提供データ:
·····
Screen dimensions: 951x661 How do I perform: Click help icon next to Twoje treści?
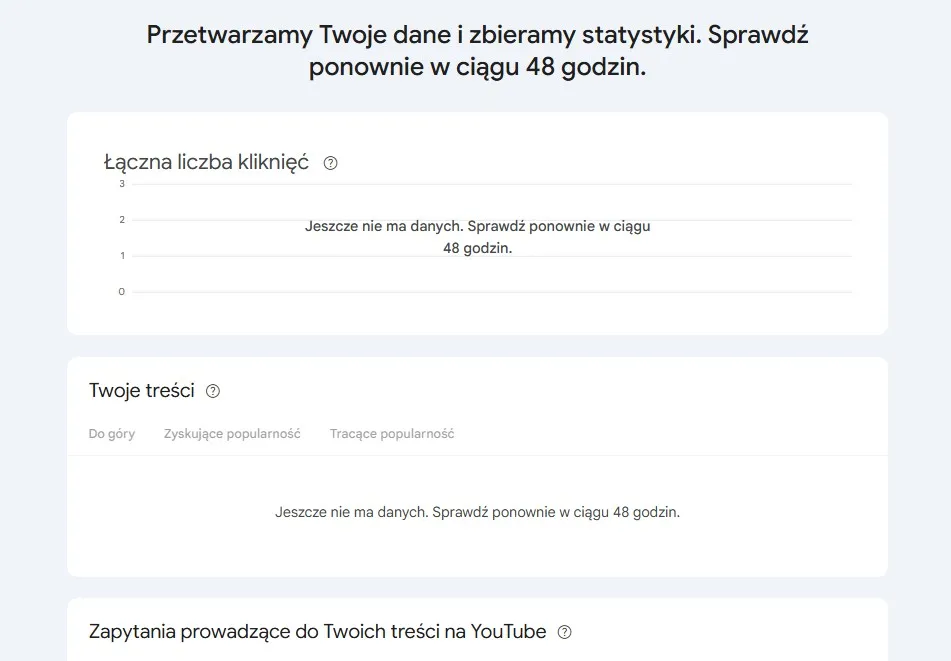(x=213, y=391)
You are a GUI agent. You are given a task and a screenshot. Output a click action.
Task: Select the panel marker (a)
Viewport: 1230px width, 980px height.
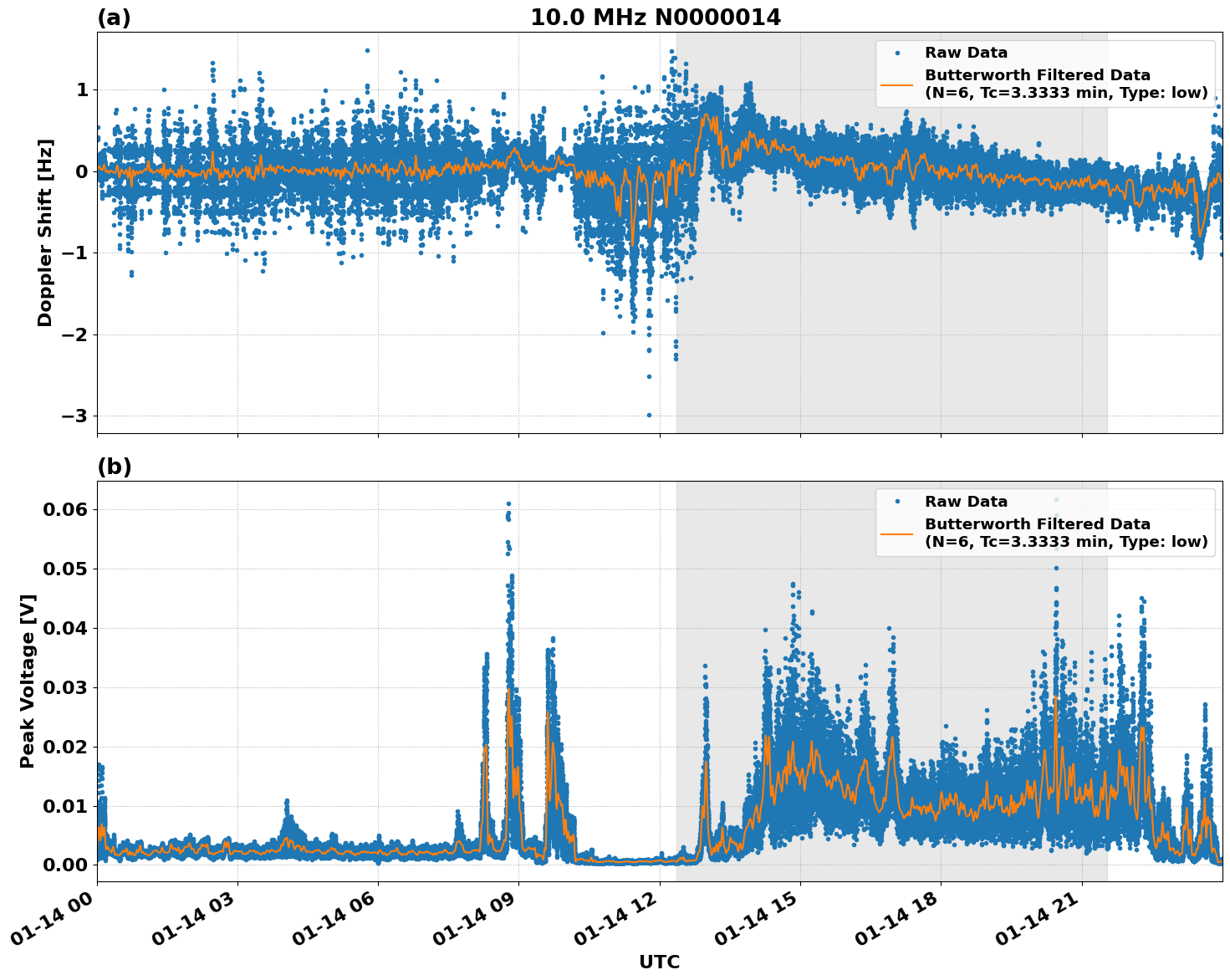click(x=115, y=16)
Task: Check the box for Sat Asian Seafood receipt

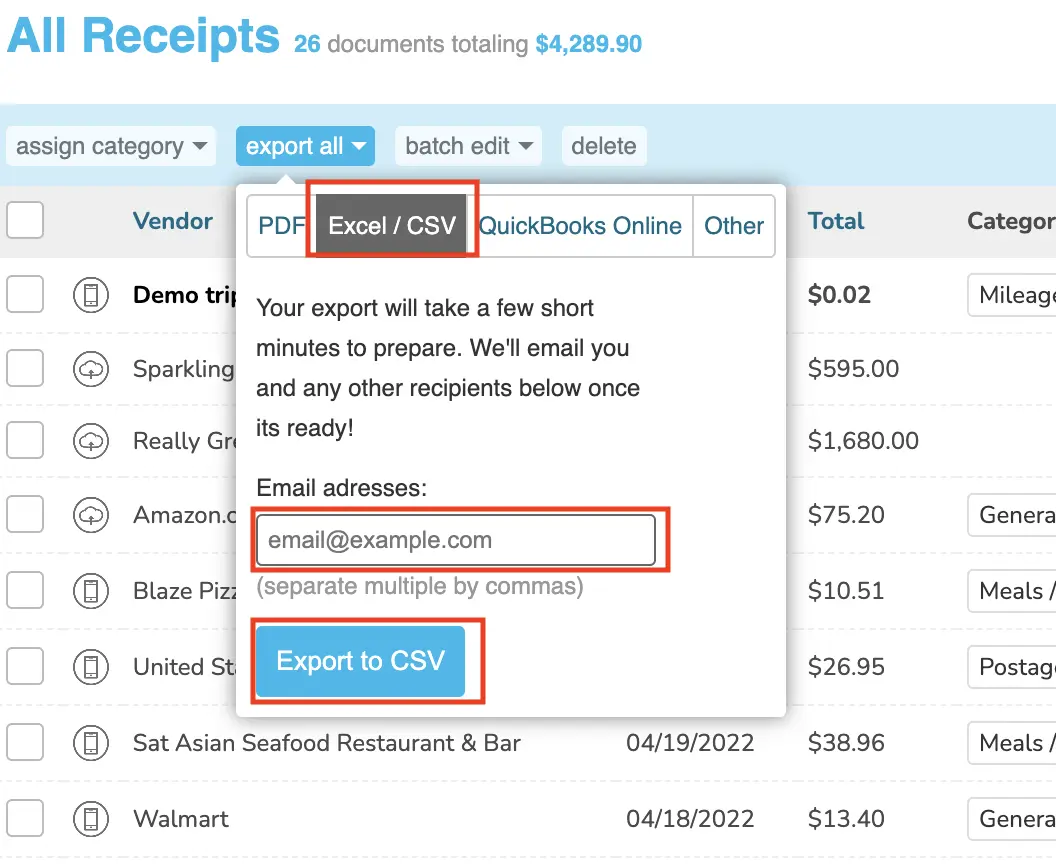Action: (25, 742)
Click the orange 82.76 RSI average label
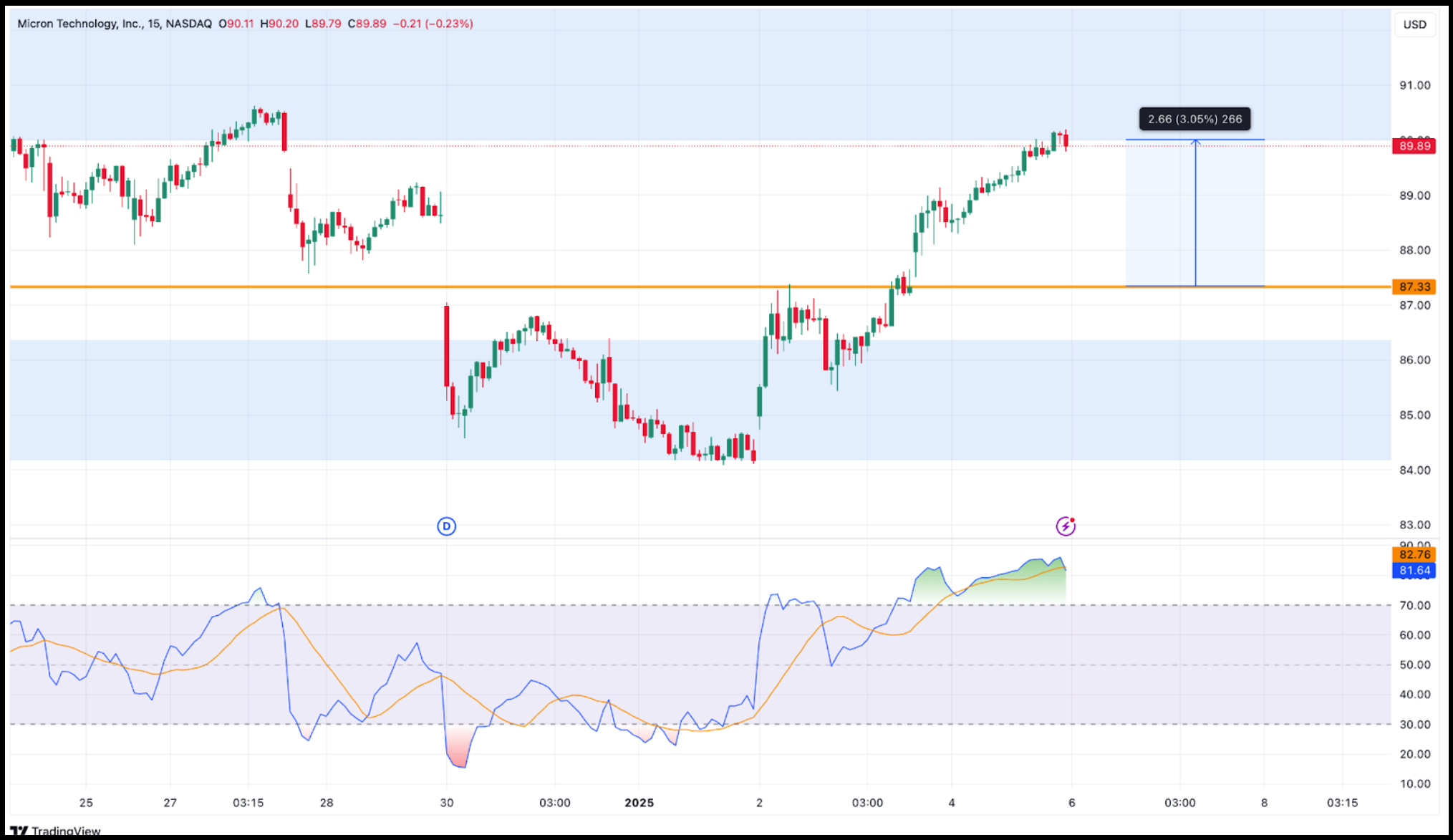Screen dimensions: 1453x840 pyautogui.click(x=1414, y=554)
·····
課題:
上の一覧の全件を、列名を「指示」と「回答」とする2列のCSVで表しなさい。1件を1行とし、各値は改行を空白に置き換えたうえで引用符で囲んだ1つのフィールドに収め、画像は含めないこと。

結果:
指示,回答
"Screen dimensions: 951x661 How do I perform: Click help icon next to Twoje treści?","(x=213, y=391)"
"You are a GUI agent. You are given a task and a screenshot. Output a click action. Task: Select the panel marker (a) Viewport: 1230px width, 980px height.","click(x=115, y=16)"
"Task: Check the box for Sat Asian Seafood receipt","Action: (25, 742)"
"Click the orange 82.76 RSI average label","Screen dimensions: 1453x840 pyautogui.click(x=1414, y=554)"